SUPPLIED DATA below:
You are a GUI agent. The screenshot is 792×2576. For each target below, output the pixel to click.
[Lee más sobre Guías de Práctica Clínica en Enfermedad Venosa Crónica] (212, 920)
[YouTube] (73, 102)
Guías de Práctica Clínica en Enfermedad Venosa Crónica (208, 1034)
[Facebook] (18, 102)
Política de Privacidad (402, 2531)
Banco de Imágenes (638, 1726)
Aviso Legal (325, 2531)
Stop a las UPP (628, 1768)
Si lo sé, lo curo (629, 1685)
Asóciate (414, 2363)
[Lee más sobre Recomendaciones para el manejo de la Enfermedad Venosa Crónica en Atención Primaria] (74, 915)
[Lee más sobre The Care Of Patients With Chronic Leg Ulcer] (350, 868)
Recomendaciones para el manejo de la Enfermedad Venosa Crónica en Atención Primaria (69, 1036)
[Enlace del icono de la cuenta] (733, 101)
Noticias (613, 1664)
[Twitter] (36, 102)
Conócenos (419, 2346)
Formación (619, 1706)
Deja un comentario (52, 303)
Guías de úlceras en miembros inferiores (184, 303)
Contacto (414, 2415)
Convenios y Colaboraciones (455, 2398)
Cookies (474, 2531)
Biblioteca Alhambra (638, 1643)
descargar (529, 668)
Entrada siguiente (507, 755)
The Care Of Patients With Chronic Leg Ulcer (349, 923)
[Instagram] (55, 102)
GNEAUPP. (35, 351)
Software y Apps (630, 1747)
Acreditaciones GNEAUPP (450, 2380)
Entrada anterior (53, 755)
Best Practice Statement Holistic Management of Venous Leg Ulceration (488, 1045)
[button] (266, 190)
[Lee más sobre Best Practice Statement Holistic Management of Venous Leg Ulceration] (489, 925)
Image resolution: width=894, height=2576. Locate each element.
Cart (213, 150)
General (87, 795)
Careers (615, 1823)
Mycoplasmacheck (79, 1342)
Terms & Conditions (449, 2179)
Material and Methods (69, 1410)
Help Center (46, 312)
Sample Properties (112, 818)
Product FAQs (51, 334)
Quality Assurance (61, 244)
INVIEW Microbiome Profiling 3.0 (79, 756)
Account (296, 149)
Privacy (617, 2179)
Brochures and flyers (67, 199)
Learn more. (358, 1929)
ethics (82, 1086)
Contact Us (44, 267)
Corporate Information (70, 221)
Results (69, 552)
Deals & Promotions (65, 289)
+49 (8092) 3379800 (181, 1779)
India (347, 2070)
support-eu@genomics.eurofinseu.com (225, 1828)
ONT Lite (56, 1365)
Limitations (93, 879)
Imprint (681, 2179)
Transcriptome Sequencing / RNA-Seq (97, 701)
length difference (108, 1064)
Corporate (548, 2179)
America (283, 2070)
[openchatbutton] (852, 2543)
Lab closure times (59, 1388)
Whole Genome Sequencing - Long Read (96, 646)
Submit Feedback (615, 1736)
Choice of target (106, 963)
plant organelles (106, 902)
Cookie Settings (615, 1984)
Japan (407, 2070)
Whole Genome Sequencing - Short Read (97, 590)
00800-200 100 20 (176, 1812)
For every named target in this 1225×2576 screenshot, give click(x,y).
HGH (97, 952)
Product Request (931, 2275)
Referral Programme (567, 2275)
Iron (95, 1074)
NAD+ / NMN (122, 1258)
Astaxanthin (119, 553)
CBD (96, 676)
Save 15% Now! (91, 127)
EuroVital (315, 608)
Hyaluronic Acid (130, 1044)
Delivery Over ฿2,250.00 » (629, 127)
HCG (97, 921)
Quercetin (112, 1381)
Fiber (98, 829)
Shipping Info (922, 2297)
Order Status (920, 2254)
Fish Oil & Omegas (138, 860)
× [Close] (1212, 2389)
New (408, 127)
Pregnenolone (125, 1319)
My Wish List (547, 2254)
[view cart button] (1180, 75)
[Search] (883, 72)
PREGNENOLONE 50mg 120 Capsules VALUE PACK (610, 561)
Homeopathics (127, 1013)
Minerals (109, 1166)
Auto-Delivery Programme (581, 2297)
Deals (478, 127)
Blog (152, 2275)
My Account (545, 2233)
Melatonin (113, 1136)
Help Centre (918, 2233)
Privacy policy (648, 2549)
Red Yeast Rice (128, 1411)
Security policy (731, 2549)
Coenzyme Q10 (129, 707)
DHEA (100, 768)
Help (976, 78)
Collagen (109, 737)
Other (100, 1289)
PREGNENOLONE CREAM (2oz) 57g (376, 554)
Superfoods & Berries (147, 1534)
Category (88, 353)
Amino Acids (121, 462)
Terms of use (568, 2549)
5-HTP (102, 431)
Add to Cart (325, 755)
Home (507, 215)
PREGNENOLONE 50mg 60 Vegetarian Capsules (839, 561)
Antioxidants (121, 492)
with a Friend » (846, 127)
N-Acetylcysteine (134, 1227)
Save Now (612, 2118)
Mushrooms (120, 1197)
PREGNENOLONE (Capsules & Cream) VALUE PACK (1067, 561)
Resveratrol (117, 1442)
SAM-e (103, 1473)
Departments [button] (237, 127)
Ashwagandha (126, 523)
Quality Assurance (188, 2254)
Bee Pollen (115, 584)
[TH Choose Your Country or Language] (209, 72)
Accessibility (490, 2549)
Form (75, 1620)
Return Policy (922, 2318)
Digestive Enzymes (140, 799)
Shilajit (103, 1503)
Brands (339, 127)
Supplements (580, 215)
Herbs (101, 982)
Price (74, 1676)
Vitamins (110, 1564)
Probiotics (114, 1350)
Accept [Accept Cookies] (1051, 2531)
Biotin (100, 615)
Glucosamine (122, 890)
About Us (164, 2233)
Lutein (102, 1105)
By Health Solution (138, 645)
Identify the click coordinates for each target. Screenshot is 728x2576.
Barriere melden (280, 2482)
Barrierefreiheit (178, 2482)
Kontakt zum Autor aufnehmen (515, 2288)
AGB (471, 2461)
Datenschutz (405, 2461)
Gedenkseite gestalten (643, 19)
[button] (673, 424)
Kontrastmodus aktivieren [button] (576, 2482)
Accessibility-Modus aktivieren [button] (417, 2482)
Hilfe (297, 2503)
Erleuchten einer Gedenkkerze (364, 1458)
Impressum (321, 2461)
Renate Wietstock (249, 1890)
End of SUPPLIED DATA.
> [TASK REQUIREMENTS]: Write out exactly the lines of the entries above that run from the line containing "Ashwagandha (126, 523)" through the last line, including both.

> [PROBLEM SOLUTION]:
Ashwagandha (126, 523)
Quality Assurance (188, 2254)
Bee Pollen (115, 584)
[TH Choose Your Country or Language] (209, 72)
Accessibility (490, 2549)
Form (75, 1620)
Return Policy (922, 2318)
Digestive Enzymes (140, 799)
Shilajit (103, 1503)
Brands (339, 127)
Supplements (580, 215)
Herbs (101, 982)
Price (74, 1676)
Vitamins (110, 1564)
Probiotics (114, 1350)
Accept [Accept Cookies] (1051, 2531)
Biotin (100, 615)
Glucosamine (122, 890)
About Us (164, 2233)
Lutein (102, 1105)
By Health Solution (138, 645)
Identify the click coordinates for each target. Screenshot is 728x2576.
Barriere melden (280, 2482)
Barrierefreiheit (178, 2482)
Kontakt zum Autor aufnehmen (515, 2288)
AGB (471, 2461)
Datenschutz (405, 2461)
Gedenkseite gestalten (643, 19)
[button] (673, 424)
Kontrastmodus aktivieren [button] (576, 2482)
Accessibility-Modus aktivieren [button] (417, 2482)
Hilfe (297, 2503)
Erleuchten einer Gedenkkerze (364, 1458)
Impressum (321, 2461)
Renate Wietstock (249, 1890)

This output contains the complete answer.